OWASP Agentic Self-Assessment
Self-assessment cross-reference against 10 agentic-threat categories. Inspired by OWASP's work on agentic AI threats — NOT an OWASP-endorsed certification.
This is a self-assessment tool, not a certified audit. The numbering below is an internal Lua convention (
OWASP-AA-01…OWASP-AA-10), NOT the official OWASP Top 10 for LLMs 2025 schema (LLM01–LLM10) or the community T1–T15 Agentic threat draft.

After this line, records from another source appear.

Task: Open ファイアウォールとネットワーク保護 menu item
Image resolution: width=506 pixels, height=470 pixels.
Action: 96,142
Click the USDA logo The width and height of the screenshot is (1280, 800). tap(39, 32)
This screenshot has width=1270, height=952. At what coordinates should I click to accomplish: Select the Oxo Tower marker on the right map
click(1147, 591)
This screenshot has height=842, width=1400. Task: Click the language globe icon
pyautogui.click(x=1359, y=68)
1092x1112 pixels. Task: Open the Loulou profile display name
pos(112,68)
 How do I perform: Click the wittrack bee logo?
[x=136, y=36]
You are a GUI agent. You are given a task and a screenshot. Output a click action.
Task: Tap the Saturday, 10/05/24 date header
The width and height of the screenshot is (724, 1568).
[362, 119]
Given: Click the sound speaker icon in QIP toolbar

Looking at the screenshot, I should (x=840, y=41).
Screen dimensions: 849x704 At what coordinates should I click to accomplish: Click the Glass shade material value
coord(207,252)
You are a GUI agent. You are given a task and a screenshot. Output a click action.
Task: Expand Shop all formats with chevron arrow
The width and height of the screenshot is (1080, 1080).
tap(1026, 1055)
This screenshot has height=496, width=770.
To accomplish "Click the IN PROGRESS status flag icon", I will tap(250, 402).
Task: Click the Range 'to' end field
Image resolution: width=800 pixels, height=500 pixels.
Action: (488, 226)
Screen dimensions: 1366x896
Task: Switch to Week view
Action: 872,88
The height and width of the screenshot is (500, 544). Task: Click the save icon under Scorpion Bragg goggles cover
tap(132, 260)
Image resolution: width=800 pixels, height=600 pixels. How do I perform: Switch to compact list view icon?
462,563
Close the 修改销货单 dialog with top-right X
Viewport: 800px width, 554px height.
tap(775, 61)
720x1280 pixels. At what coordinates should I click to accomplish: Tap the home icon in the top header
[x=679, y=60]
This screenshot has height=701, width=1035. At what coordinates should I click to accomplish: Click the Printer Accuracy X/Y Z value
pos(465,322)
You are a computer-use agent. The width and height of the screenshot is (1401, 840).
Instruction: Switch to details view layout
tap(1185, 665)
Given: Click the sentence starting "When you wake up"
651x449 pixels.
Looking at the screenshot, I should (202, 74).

10 agentic-threat categories mapped to governance-sdk features, inspired by OWASP's work on agentic AI risks. Use this to self-assess your posture, not to claim OWASP certification.
Categories
| ID | Category | SDK Mapping |
|---|---|---|
| AA-01 | Excessive Agency | blockTools, allowOnlyTools |
| AA-02 | Unrestricted Resource Consumption | tokenBudget, rateLimit (host-populated), costBudget |
| AA-03 | Supply Chain Vulnerabilities | CycloneDX SBOM generator, declared dependencies |
| AA-04 | Data Leakage | sensitiveDataFilter, maskSensitiveOutput, outputPattern |
| AA-05 | Indirect Prompt Injection | 54-pattern regex detector + mlInjectionGuard hook |
| AA-06 | Inadequate Sandboxing | requireApproval for untrusted actions, graduated outcomes |
| AA-07 | Over-Reliance on Agent Output | requireApproval on high-impact actions, human oversight |
| AA-08 | Insufficient Logging and Monitoring | audit trail, integrityAudit for tamper-evident logs |
| AA-09 | Insecure Inter-Agent Communication | A2A governance adapters (opt-in) |
| AA-10 | Rogue Agents | kill switch (priority 999, unbeatable by user rules) |
Run a Self-Assessment
AA-10 — Kill Switch (honest default)
In older versions, AA-10 returned compliant unconditionally — a silent pass that hid real gaps. As of 0.10.x, AA-10 is non-compliant until a real kill switch is registered on the governance instance via createKillSwitch(gov). The report now reflects whether you actually have an incident-response primitive wired up, not just whether the SDK supports one.